Robin, Sekretaris Desa Jugosari mengatakan, selain rumah, tanggul sungai juga hancur karena tak mampu menahan hempasan pasir dan batu dari Kali Regoyo.
“Awalnya pasir menghantam tujuh rumah, setinggi satu meter. Kemudian menyusul hingga total menenggelamkan dan merusak 26 rumah dan sebuah masjid.”
Aliran pasir dan batu melampaui tanggul, meluber dan menghantam rumah di sekitar sungai.
Pemerintah desa dan Badan Penanggulangan Bencana Daerah (BPBD) Kabupaten Lumajang turun mengevakuasi para penyintas dan membawanya ke tenda pengungsian di lapangan samping balai desa setempat. Meski begitu, sebagian masih bertahan dengan mendirikan tenda di perbukitan.
“Mereka tak mau pindah, padahal tenda yang dibangun tak layak huni,” kata Robin.
Total penyintas 31 keluarga terdiri atas 63 jiwa karena rumahnya rusak, tertimbun pasir Gunung Semeru. Selain itu, sejumlah warga di tepi aliran Kali Regoyo turut khawatir terjadi banjir susulan. Mereka memutuskan mengungsi di tenda pengungsian.
“Total 100 keluarga di Dusun Sumberlangsep yang mengungsi,” katanya.
Menurut dia, Dusun Sumberlangsep tak layak huni, material vulkanik berupa pasir dan batu dari Semeru lebih tinggi dibanding rumah warga. Apalagi, musim penghujan, khawatir memberikan dampak lebih luas, menghanyutkan material vulkanik Gunung Semeru.
“Pada 2021, Dusun Sumberlangsep sempat terisolir saat erupsi Gunung Semeru,” jelas Robin.
Dorong relokasi
Indah Amperawati, Bupati Lumajang mengunjungi Dusun Sumberlangsep dan kembali meminta warga bersedia relokasi ke hunian tetap di Desa Sumbermujur, Kecamatan Candipuro. Lokasinya aman dari ancaman banjir lahar Gunung Semeru.
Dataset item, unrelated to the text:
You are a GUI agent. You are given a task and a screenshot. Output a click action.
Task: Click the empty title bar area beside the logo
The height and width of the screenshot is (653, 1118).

Bupati bilang, terdapat 118 huntap telah pemerintah bangun sejak dua tahun lalu. Lkasinya sejauh 17 kilometer dari Dusun Sumberlangsep.
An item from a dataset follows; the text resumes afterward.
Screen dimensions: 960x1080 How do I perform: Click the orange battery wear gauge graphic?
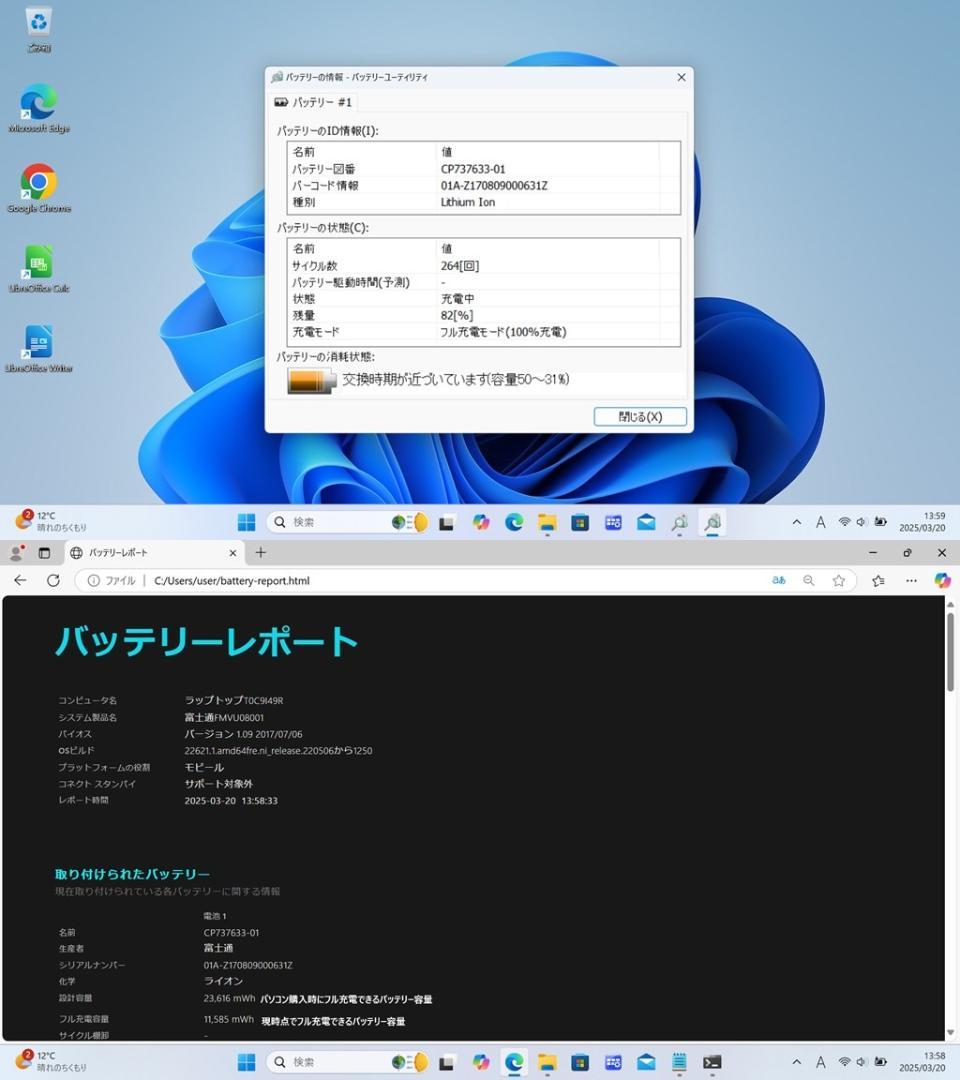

“Pemkab Lumajang pernah menawarkan kepada warga untuk direlokasi sejak dua tahun lalu, namun mereka menolak,” katanya, dilansir dari Antara, Minggu, 7 Desember 2025.
Semua warga, katanya, telah dievakuasi ke tempat aman. “Mereka yang tetap tidak mau, maka risiko ditanggung sendiri dan harus menandatangani berita acara karena itu tanggung jawab pemerintah,” katanya.

Tambang jalan terus
Sementara aktivitas penambangan pasir terus berlangsung. Ratusan truk bak terbuka hilir mudik melaju di perkampungan Desa Jugosari. Di tepi Kali Regoyo, tiga eksavator menggaruk pasir dari badan sungai dan memindahkannya ke bak truk.
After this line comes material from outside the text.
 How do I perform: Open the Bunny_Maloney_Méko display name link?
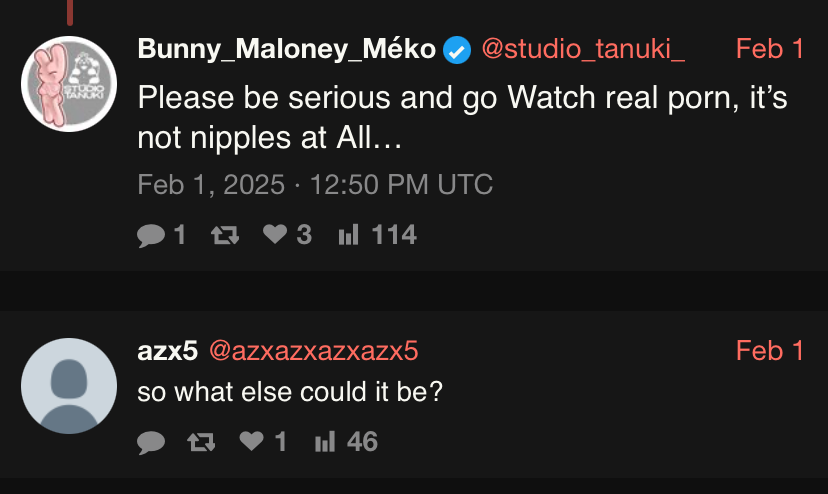pos(286,49)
Sedangkan sejumlah warga hilir mudik melintasi Kali Regoyo, sebagian menaiki sepeda motor, ada pula yang berjalan melintasi sungai.
Mereka membawa bahan makanan bantuan untuk warga yang bertahan di perbukitan. Sedangkan empat personel potensi SAR berjaga di area tersebut. Isa, relawan asal Desa Bades, Kecamatan Pasirian, Kabupaten Lumajang, terseret aliran Kali Regoyo seperti dilansir Kompas.com pada, 20 Desember 2025.
Isa bersama relawan Jemaah Rotibul Haddad Pasirian sedang mengendarai motor dengan membawa bantuan untuk para warga Dusun Sumberlangsep.
Saat Isa dan rombongan membawa bantuan tengah menyeberang, mendadak sepeda motor terperosok di aliran Kali Regoyo. Beruntung, warga dan para penambang pasir berhasil menahan tubuh Isa sehingga tak terseret jauh.
Saat itu aliran Kali Regoyo cukup deras. Ditambah, material batu dan pasir di dasar sungai tidak stabil. Sehingga, sepeda motor yang dikendarai Isa tergelincir saat menyeberangi sungai.